_ACTIVITY:_ Only the lines below from the one containing "Given: Expand 이전 답글 7개 보기" to the one containing "Task: Click the Pro Trial timer icon" should be repeated, both included and unchanged.

_DATA FOR PROCESSING:_
——————
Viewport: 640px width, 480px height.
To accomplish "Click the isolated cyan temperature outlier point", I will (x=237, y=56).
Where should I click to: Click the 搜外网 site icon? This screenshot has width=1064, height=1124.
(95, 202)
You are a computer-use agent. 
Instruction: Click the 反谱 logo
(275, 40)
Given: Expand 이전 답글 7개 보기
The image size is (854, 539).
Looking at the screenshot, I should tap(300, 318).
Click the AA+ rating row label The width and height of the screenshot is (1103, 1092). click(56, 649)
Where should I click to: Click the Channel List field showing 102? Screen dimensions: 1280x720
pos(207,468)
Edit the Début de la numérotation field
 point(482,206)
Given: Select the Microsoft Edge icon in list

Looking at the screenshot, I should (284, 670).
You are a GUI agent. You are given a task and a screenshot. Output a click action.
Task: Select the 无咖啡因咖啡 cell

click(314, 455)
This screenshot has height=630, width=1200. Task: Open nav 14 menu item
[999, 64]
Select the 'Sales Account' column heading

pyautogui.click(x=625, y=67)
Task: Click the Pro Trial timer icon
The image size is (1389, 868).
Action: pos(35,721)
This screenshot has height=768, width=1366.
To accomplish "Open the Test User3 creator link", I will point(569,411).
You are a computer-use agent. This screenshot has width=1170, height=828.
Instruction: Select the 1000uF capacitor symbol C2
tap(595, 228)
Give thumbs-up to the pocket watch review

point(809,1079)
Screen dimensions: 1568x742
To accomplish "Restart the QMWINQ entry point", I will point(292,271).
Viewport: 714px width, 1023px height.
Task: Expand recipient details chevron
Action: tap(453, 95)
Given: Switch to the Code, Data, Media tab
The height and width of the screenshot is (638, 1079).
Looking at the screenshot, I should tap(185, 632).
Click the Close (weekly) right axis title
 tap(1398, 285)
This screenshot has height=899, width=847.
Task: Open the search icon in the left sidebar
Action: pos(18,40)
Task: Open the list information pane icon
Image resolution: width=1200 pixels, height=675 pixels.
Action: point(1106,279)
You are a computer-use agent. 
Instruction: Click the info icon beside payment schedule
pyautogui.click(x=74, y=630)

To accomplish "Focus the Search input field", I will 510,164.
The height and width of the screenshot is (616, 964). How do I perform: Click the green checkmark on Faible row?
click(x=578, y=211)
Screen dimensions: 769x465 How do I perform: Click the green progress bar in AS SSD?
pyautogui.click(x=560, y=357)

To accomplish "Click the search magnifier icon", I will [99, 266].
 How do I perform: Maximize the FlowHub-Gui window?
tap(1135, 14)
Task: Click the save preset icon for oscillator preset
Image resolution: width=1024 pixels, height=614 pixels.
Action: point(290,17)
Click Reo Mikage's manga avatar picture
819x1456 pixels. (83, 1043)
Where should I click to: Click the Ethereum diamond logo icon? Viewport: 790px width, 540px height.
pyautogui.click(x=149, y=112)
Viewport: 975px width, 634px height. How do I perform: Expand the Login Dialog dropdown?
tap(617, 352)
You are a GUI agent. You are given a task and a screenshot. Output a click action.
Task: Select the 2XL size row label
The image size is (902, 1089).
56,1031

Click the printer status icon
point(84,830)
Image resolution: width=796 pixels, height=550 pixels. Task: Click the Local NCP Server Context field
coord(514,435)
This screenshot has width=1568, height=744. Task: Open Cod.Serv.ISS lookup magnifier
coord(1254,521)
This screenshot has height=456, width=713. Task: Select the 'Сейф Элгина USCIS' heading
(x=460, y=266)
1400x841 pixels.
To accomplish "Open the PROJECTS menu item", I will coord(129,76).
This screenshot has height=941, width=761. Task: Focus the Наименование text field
——————
_REPLY:_
Given: Expand 이전 답글 7개 보기
The image size is (854, 539).
Looking at the screenshot, I should tap(300, 318).
Click the AA+ rating row label The width and height of the screenshot is (1103, 1092). click(56, 649)
Where should I click to: Click the Channel List field showing 102? Screen dimensions: 1280x720
pos(207,468)
Edit the Début de la numérotation field
 point(482,206)
Given: Select the Microsoft Edge icon in list

Looking at the screenshot, I should (284, 670).
You are a GUI agent. You are given a task and a screenshot. Output a click action.
Task: Select the 无咖啡因咖啡 cell

click(314, 455)
This screenshot has height=630, width=1200. Task: Open nav 14 menu item
[999, 64]
Select the 'Sales Account' column heading

pyautogui.click(x=625, y=67)
Task: Click the Pro Trial timer icon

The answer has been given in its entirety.